The Court found that the 15-employee requirement not to be jurisdictional:
We reject th[e jurisdictional] categorization and hold that the numerical threshold does not circumscribe federal-court subject-matter jurisdiction. Instead, the employee-numerosity requirement relates to the substantive adequacy of Arbaughs Title VII claim, and therefore could not be raised defensively late in the lawsuit, i.e., after Y&H had failed to assert the objection prior to the close of trial on the merits.
More specifically, Justice Ginsburg for the court found:
Nothing in the text of Title VII indicates that Congress intended courts, on their own
motion, to assure that the employee-numerosity requirement is met.
But neither §1331, nor Title VIIs jurisdictional provision, 42 U. S. C. §2000e5(f)(3) (authorizing jurisdiction over actions brought under Title VII), specifies any threshold ingredient akin to 28 U.S. C. §1332s monetary floor. Instead, the 15-employee threshold appears in a separate provision that does not speak in jurisdictional terms or refer in any way to the jurisdiction of the district courts.
Makes sense to me. I think.
The Department of Labor / Employment Standards Administration / Wage and Hour Division publishes a state-by-state breakdown of minimum wage laws in the form of an interactive map. The map shows states with a minimum wage higher or lower than that of the federal government, states with no minimum wage law, and states with a minimum wage that equals the federal government’s. Clicking on each state provides more detailed information on that state’s minimum wage law, such as the basic minimum rate per hour, the premium pay rate after designated hours, and a schedule of future wage rate changes.
Thanks to Carol Furnish (Chase).
Tuesday, February 21, 2006
The United States Supreme Court today in the per curiam decision of Ash v. Tyson Foods, 546 U.S. xx (Feb. 21, 2006), made abundantly clear that it did not approve of the Eleventh Circuit "slap you in the face" standard for determining pretext in Title VII McDonnell Douglas cases involving superior qualifications.
The Eleventh Cicuit had previously held that: "Pretext can be established through comparing qualifications only when the disparity in qualifications is so apparent as virtually to jump off the page and slap you in the face." See Cooper v. Southern Co., 390 F. 3d 695, 732 (11th Cir. 2004).
Not so said an emphatic Supreme Court: "Under this Courts decisions, qualifications evidence
may suffice, at least in some circumstances, to show pretext."

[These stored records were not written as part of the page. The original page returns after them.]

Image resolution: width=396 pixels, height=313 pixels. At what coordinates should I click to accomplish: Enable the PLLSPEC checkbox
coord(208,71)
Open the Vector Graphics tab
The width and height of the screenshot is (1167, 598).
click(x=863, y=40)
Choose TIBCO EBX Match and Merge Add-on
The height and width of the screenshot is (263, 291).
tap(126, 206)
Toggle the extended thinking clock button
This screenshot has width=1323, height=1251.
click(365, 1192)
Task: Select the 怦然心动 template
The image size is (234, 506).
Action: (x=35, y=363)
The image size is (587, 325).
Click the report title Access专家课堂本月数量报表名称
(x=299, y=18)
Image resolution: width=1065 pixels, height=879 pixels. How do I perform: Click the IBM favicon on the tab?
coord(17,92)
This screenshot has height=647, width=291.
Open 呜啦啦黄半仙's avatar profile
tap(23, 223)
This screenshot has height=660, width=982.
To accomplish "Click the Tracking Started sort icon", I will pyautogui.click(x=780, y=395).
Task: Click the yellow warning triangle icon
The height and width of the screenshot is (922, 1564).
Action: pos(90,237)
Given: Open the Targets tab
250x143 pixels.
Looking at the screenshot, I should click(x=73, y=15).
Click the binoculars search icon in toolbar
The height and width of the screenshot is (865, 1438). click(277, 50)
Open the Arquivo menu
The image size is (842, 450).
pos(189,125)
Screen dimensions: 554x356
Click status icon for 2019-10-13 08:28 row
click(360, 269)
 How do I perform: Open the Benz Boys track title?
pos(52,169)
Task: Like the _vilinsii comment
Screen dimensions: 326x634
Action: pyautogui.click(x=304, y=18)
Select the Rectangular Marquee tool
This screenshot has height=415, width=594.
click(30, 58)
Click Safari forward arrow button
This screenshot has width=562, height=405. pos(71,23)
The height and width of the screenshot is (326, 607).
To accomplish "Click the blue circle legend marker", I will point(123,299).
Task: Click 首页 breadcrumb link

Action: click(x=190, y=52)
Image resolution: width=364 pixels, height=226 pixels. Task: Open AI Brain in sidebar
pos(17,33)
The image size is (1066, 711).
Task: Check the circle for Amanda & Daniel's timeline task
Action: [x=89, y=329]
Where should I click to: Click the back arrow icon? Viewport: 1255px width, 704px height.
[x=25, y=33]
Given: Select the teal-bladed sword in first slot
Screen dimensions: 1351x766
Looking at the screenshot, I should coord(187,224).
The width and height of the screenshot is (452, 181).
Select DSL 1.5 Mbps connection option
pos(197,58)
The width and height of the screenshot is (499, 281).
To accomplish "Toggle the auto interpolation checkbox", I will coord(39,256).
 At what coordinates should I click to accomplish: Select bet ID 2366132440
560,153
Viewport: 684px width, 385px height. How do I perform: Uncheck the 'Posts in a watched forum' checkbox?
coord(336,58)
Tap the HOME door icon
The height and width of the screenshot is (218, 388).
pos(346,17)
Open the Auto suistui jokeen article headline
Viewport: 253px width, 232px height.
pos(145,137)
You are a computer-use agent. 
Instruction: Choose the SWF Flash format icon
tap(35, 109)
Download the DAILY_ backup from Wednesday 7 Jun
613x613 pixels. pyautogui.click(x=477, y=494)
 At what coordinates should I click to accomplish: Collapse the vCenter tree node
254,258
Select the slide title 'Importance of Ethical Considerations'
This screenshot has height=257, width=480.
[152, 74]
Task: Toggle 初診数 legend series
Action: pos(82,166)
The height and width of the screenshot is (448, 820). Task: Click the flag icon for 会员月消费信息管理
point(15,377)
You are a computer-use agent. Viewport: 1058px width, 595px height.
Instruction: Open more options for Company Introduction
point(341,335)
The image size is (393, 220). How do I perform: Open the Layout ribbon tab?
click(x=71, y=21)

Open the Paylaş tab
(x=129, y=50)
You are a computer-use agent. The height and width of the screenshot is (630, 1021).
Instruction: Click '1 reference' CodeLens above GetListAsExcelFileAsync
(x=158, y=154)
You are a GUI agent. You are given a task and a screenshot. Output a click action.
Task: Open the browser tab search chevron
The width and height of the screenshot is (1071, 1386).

But this is by far my favorite part of the Court's decision (love to know who wrote it):
The visual image of words jumping off the page to slap you (presumably a court) in the face is unhelpful and imprecise as an elaboration of the standard for inferring
pretext from superior qualifications.
It suffices to say here that some formulation other than the test the Court of Appeals articulated in this case would better ensure that trial courts reach consistent results.
Of equal note is the fact that the Supreme Court's decision suggests that the McDonnell Douglas pretext case is alive and well even in light of the Court's recent mixed-motive Desert Palace decision.